Do you ever blush at the recollection of childhood misdemeanours? One spring morning in the early 1950s, at the tender age of three or four, I entered our next door neighbour’s garden and systematically removed all the heads from his prized bed of tulips. To this day I do not know why. Perhaps those neat rows of alternating red and yellow flowers just invited harvesting. Perhaps I had some vague memory of seeing my mother dead-heading her dahlias and thought I’d save our neighbour the trouble. Perhaps it was the simple pleasure of horticultural decapitation. When the crime was discovered my mother was mercifully on hand to prevent a case of sudden infanticide, but I was given to understand, in no uncertain terms, that my actions had not been appreciated.

Now I tell this story for the sake of one word – systematically. I trotted down those ranks of tulips with such careful and deadly deliberation that not a single flower remained unmolested. And this – believe it or not – is the model for Bible instruction in the local assembly. For God’s people to get the full nourishment of His Word, all the Scriptures without exception must be on the menu. This requires system. Occasional, haphazard or ad hoc teaching will never provide a balanced diet of truth. The Lord Jesus made clear that we live "by every word that proceedeth out of the mouth of God" (Mt 4.4). Mark that: "every word", not selected highlights, or popular passages. If I am not feasting on every word I am not properly living. What better way to encourage believers in their personal reading of the entire Bible than to make sure that the Word as a whole is being taught in public?
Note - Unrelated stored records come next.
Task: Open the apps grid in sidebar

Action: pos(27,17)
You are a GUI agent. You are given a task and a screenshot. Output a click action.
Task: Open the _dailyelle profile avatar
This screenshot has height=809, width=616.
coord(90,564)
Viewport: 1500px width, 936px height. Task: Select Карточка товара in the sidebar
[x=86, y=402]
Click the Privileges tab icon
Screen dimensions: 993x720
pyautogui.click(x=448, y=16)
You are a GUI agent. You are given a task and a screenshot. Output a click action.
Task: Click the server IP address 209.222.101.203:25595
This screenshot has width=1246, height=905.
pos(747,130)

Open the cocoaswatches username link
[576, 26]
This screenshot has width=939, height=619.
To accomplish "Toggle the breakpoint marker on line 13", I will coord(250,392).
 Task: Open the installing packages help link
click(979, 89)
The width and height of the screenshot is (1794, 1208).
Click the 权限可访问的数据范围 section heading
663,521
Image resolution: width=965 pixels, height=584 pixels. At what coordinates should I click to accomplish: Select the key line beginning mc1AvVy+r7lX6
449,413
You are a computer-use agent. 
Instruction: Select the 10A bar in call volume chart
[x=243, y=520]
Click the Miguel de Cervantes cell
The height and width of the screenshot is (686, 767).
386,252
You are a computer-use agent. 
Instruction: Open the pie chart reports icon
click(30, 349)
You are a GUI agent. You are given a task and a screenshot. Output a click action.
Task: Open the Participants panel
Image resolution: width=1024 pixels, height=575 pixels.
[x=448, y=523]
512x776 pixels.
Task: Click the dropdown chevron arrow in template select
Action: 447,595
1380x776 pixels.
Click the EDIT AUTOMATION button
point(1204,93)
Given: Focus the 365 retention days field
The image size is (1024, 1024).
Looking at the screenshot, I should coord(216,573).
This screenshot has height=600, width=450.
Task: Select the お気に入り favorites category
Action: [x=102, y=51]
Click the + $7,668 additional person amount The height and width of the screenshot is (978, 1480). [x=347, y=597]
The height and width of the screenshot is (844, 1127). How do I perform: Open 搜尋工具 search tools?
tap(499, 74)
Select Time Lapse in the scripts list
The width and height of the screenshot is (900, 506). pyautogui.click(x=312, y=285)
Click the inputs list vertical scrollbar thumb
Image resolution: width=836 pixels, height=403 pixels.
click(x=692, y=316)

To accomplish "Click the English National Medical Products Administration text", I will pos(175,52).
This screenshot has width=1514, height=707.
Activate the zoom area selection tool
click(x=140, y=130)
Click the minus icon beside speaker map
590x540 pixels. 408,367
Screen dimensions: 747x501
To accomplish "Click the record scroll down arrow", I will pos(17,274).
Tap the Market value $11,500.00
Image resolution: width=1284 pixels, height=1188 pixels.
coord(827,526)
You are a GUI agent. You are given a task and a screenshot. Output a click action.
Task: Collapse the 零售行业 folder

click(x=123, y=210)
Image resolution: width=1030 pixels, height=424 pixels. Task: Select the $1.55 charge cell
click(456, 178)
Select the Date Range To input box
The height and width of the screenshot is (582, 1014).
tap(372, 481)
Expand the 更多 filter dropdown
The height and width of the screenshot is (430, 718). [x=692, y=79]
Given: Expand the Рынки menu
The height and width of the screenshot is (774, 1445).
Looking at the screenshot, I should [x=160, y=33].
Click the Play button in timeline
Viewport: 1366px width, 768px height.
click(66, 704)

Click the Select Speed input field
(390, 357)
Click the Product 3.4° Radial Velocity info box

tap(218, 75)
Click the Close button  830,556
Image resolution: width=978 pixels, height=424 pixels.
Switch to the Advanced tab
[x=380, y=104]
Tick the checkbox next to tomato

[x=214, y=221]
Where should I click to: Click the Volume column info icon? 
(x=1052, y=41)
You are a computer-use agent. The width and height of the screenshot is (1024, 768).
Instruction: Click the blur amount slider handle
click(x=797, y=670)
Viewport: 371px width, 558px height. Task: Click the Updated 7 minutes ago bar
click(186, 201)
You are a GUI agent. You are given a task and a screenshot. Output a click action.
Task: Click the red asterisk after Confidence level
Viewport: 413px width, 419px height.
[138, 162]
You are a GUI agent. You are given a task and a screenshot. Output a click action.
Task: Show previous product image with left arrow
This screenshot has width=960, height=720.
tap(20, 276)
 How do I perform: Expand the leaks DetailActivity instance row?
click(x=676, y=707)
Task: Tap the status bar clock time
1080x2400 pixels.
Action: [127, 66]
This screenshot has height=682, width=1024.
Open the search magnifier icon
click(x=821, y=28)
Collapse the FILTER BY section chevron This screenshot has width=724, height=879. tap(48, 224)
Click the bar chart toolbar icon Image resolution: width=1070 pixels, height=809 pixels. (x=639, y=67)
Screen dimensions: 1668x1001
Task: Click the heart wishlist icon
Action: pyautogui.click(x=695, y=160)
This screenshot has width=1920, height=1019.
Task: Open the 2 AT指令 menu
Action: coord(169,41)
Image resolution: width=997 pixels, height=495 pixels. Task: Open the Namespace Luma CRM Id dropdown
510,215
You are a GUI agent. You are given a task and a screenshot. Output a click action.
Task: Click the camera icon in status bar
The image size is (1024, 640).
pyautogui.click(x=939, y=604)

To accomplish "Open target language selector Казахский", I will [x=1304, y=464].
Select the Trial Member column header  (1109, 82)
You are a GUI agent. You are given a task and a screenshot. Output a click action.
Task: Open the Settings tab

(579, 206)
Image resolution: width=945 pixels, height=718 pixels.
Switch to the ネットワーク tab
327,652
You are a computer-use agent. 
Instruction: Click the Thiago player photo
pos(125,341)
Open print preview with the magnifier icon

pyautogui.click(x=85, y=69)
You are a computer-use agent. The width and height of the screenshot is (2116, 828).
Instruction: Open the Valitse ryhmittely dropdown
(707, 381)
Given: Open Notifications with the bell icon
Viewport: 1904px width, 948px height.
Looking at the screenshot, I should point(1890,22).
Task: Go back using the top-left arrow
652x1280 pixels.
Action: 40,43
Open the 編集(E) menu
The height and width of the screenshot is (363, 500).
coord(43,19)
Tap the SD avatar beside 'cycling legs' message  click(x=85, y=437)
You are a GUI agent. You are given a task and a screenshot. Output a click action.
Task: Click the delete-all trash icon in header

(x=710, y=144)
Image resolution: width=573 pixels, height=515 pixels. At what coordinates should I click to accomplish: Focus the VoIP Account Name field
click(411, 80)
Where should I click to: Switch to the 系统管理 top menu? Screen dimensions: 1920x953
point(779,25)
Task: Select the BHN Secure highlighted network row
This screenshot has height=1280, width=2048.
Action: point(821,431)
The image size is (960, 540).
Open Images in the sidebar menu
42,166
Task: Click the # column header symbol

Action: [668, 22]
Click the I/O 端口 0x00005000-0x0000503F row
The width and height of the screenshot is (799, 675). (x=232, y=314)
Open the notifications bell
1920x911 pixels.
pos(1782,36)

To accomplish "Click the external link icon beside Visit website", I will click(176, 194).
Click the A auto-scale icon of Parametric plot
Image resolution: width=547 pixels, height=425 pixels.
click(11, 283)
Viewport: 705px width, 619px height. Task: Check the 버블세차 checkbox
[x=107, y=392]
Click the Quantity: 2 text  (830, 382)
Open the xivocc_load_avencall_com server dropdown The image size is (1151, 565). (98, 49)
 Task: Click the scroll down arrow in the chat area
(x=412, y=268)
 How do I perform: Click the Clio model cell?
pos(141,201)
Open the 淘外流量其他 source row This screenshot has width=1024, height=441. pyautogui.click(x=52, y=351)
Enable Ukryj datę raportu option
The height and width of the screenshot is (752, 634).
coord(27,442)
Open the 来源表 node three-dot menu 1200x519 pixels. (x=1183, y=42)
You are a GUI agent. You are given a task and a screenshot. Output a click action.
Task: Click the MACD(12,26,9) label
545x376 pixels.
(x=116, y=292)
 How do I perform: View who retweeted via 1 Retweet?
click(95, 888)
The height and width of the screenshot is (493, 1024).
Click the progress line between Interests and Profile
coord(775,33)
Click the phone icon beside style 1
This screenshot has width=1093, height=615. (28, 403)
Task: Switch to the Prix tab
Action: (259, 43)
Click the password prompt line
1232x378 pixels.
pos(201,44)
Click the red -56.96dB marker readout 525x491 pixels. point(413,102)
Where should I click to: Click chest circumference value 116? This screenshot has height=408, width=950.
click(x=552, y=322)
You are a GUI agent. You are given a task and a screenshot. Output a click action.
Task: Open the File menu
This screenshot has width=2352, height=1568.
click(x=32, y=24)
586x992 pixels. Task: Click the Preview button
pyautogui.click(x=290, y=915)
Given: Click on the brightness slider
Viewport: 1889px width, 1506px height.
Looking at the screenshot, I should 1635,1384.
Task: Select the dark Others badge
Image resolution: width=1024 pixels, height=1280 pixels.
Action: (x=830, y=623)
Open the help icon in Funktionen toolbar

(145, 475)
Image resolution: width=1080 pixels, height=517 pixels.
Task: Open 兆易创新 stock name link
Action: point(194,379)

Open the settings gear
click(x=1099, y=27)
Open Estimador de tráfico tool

Local assembly teaching should therefore be systematic. Please don’t fall into the trap of assuming that the systematic is opposed to the spiritual. It isn’t. What it is opposed to is the random, the disorderly, and the chaotic. All assembly activity is to be "done decently and in order" (1 Cor 14.40), just as Luke’s Gospel is designed to "set forth in order a declaration of those things which are most surely believed among us" (Lk 1.1). That’s clear enough – Luke’s account of the Lord Jesus is not a collection of disjointed gobbets of information but a methodically planned record of His life and ministry. Orderly instruction is its keynote. There is of course a place in a local assembly for open ministry, where a gifted and exercised brother can pass on to the saints what he has been enjoying in the Scriptures. But no assembly can be sustained on that alone. An organised teaching programme is a requirement. When Barnabas brought Saul to help build up the new believers in Antioch, we read that "a whole year they assembled themselves with the church, and taught much people" (Acts 11.26). We can be certain their teaching was neither desultory nor disorganised simply by considering the clear design features built into the Scriptures themselves. The Bible does not consist of isolated statements, snippets of truth, unconnected parcels of doctrine. Rather, each of its 66 books, whether a chronicle, a letter, a collection of poems, a compilation of laws, is a meticulously organized body of data. Paul’s letters are carefully shaped arguments. And his oral teaching was no different, as Acts testifies. The man who could insist that he had declared "the whole counsel of God" (Acts 20.27, ASV) quite obviously did it with method. There is no other way. If an assembly wishes to get to know the rich variety of God’s Word, its teaching programme will need to be systematic lest it omit Ezekiel, or Job, or Jeremiah. By the way, when did your assembly last teach those books?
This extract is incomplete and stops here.